**DOCUMENT TEXT**
╭──

6/17/13

Time

I am to be at the hospital at 9:15 tomorrow morning.

6/16/13

Calm Body, Calm Mind

I've been breathing these words every day.
Breath in- calm body
Breath out- calm mind
Hoping beyond hope that it will sink in and keep me together.

I make the call tomorrow to get the time of my surgery. Tomorrow night Amy and the kids come over for the week. Tomorrow is my last day at work. Tomorrow the kids start PE camp. Tomorrow we go see the Superman movie.
Tuesday is the surgery.

I don't know what to expect as far as how I will feel after the operation. My dear friend Deborah has told me over and over again that the actual procedure will be easy. I'll go it and take a nice nap. She has had several operations in her life. She also said that I shouldn't be afraid to take the pain medication.

That nurse I spoke with over the phone said that I should give names to my fears.
I'm afraid that I will have a panic attack on the way to the hospital.
I'm afraid that my blood pressure will be too high when we get there.
I'm afraid that Trey won't be able to be in the room with me before they take me to the O.R.
I'm afraid that he won't be there when I wake up.
I'm afraid that something will go wrong.
I'm afraid that I will be a weeping baby.

I want this to be over so, so badly.

6/6/13

Getting Closer

I took Monday and Tuesday off this week. I did it because I had a phone appointment with a nurse to do a "teaching" about my surgery on Monday and then a pre operation physical with my primary doctor on Tuesday. Honestly, I didn't need to take the time off, both were scheduled for the mornings but I had the sick time and went ahead and did it.
So. Glad. I. Did.

╰──

**TO DO**
1 > Can you print the surgery journal word for word, from "I'm afraid that something" up to and including "Glad. I. Did."?
2 > Could you proceed with the surgery journal, writing on from its final line?

**DATASET SECTION**
╭──

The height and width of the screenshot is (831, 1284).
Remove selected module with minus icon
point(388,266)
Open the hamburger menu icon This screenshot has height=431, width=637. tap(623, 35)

╰──

**WRITTEN ANSWERS**
1 >
I'm afraid that something will go wrong.
I'm afraid that I will be a weeping baby.

I want this to be over so, so badly.

6/6/13

Getting Closer

I took Monday and Tuesday off this week. I did it because I had a phone appointment with a nurse to do a "teaching" about my surgery on Monday and then a pre operation physical with my primary doctor on Tuesday. Honestly, I didn't need to take the time off, both were scheduled for the mornings but I had the sick time and went ahead and did it.
So. Glad. I. Did.

2 >
The phone appointment had me in tears during the conversation. She was quite lovely, I was quite overwhelmed with all the information she was giving me.
The surgery should take 3 hours but I'll probably be in the hospital closer to 6 with pre and post junk. She started to go into detail about moving the muscles in my neck to access the thyroid...I had to ask her to stop. It was causing me to panic a bit...I started crying. Poor gal...she was just trying to educate me. She was under the impression that the more I knew about the operation, the more calm I would be...knowledge is power...   Except that's not so true for me. I'd rather be in the dark. Put that IV in and make me take a nice little nap.
Needless to say, I was a wreck all day on Monday and was quite worked up about meeting with my doctor the next day.

So Tuesday rolls along and my appointment is first thing in the morning. I was worked up because I wanted to ask my lovely doctor if she could prescribe some calming drugs for the days leading up to the  procedure. Asking for drugs makes me nervous. I've watched too many medical dramas and think that if I ask for them she will think I'm a junkie.
Well she didn't think that. In fact she was rather helpful. Gave me 2 prescriptions, one for sleep and one for calm. I haven't had to take any yet...just knowing they are available is helpful.
We talked through the biopsy, she agreed that it sounded like a terrible procedure. I felt validated.
It won't surprise you to learn that I cried again. She was understanding.
And I wasn't AS upset after that appointment, but having these things one right after the other really made all my fears come back to the surface.

I'm again in the mode of trying to stay busy. This week I signed up for three classes at Barre3 up the road. I'm continuing bootcamp with my old personal trainer and I'm running the lake when I can. Work is wrapping up, which brings other emotions to the surface, but it's keeping me busy.

The house sold. We had several families bidding for it. I'm happy with the family who purchased it. They will fit in with our neighbors just right.

Lots of changes. Lots of lasts. Lots to look forward to...after the 18th.